Она дрожала, но, овладев собой, наконец отодвинулась от него. Он нехотя ее отпустил. Этому мужику нельзя давать воли: на минуту расслабишься - и очутишься у него в постели. Обещает заботиться обо мне? Ха-ха! Пусти волка в овчарню! Может, его как-то отвлечь? Она отошла на безопасное расстояние и, хотя не имела ни малейшего понятия, как отваживать сердцеедов, решила попробовать:
- Я хочу есть.
- Накормим. - Он сказал это так дружелюбно, что ей стало стыдно за свои подозрения.
- Вы умеете готовить?
- Хотите консервированную фасоль?
- Только не фасоль. Может, яичницу с ветчиной?
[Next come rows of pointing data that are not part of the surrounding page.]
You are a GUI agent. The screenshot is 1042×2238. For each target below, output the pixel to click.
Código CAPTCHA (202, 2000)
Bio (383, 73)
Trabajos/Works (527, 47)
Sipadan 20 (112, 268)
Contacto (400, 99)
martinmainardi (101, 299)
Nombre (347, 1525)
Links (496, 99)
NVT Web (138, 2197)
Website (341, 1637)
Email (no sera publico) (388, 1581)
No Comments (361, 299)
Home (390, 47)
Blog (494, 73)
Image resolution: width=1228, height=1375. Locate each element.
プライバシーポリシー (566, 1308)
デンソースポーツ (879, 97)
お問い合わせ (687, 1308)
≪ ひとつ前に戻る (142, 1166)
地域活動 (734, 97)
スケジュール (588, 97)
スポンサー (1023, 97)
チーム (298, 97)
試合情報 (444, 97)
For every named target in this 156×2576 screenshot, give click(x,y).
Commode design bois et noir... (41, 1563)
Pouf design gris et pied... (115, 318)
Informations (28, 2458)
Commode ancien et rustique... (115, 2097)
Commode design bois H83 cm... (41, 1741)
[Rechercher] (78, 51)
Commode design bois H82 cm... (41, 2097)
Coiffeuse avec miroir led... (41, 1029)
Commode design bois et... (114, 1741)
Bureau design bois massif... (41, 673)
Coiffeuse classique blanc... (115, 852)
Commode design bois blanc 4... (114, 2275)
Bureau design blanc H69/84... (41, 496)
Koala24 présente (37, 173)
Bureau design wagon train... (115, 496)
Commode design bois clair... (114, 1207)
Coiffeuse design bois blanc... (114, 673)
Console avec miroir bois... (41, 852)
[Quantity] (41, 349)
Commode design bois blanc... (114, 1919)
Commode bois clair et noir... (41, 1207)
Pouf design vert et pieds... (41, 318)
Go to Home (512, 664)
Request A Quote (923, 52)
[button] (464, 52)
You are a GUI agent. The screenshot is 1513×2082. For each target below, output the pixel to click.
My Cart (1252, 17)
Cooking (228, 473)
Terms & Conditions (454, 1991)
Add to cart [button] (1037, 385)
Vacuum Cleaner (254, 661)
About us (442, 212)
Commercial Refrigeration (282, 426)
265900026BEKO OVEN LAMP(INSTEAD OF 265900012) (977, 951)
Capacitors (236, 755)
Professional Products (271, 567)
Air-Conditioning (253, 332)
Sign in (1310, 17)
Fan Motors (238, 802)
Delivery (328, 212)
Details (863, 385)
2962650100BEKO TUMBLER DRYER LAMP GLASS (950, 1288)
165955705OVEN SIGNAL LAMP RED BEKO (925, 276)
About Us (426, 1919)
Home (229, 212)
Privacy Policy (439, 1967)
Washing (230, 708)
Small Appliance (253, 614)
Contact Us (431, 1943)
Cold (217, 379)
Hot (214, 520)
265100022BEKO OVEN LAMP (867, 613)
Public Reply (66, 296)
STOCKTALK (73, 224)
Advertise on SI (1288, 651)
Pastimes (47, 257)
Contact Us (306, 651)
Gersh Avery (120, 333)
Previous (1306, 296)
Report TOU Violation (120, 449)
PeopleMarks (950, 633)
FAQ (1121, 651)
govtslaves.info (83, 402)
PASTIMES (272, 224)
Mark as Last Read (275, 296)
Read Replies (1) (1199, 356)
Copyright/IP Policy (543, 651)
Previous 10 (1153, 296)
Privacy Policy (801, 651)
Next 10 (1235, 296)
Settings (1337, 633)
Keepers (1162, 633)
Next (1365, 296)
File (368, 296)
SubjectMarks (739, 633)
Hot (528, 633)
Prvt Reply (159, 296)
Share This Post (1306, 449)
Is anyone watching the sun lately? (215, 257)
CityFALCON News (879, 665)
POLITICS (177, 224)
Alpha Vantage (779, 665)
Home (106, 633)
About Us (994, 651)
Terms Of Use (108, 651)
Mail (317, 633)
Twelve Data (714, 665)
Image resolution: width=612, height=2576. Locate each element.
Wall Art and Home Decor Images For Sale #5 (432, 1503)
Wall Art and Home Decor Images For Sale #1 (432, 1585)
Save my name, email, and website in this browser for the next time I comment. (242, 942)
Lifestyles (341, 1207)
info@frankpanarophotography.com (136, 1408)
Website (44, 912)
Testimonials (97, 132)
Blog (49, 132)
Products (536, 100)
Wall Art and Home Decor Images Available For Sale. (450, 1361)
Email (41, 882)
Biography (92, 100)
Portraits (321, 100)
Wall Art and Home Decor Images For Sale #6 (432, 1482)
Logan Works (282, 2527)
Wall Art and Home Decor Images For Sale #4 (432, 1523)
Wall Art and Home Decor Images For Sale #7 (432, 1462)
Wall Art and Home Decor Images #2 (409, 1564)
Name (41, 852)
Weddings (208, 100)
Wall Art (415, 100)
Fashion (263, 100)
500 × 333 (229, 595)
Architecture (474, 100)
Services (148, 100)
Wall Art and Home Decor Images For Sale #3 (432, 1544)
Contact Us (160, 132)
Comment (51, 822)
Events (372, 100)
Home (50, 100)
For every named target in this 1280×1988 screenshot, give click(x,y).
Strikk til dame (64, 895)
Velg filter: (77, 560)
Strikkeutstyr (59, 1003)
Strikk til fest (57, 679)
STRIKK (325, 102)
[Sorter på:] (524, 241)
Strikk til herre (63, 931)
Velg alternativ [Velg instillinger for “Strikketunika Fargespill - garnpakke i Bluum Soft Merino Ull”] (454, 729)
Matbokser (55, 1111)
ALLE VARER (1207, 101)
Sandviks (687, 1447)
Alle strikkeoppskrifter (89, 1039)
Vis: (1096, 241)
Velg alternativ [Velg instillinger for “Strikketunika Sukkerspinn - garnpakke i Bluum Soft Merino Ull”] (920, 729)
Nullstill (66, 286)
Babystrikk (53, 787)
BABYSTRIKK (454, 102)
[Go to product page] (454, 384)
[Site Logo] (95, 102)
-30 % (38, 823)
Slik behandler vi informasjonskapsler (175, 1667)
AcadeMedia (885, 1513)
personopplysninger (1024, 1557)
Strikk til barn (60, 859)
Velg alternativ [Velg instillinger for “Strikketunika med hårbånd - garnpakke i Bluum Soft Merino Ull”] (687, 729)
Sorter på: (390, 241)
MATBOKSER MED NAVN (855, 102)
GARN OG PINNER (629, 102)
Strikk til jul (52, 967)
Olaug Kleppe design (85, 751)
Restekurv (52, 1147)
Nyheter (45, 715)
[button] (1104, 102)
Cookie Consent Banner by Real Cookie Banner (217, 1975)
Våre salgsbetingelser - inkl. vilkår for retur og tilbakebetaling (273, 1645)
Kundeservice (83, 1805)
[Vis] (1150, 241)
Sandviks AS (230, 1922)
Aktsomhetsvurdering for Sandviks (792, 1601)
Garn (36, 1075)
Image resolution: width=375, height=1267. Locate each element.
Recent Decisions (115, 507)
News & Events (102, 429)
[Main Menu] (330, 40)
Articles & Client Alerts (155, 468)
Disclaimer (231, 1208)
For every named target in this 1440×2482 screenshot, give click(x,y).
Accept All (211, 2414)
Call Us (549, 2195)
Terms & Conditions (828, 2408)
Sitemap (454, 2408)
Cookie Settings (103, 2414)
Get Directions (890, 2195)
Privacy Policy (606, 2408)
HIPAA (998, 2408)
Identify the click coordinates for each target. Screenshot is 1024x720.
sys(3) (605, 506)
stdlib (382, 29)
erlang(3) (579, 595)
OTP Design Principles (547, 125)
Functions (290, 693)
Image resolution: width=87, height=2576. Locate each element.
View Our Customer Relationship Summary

- Нет ничего проще. - Он наклонился и прошептал ей на ухо:
- Будет вам ветчина, но Сэм очень чувствителен к подобным названиям, поэтому я ветчину именую ростбифом.
Фил почти коснулся губами мочки ее уха, и Чарли вздрогнула.
- Хорошо, - согласилась она, стараясь не придавать значения охватившему ее непонятному чувству, - пусть будет ростбиф. И свежесваренный кофе, а то я весь день пила какое-то холодное пойло.
Судя по всему, готовить Фил умел. Чарли села в кресло, поджав под себя ноги, и с удивлением наблюдала за его хлопотами. Сэму все это надоело, и, покружив вокруг кресла, он плюхнулся у ее ног.
Фил насвистывал что-то из "Пейзанских пиратов" <Оперетта английского композитора А. Салливена (1842-1900).>, о чем можно было только догадываться. Чарли знала эту оперетту наизусть, и если это действительно были "Пейзанские пираты", то он пропускал слишком много. Но, как говорится, беднякам не приходится выбирать. А когда он вдруг выбежал из кухни в спальню и вернулся с голубыми комнатными туфлями в руках, она почувствовала искреннюю благодарность, так как пол был холодным.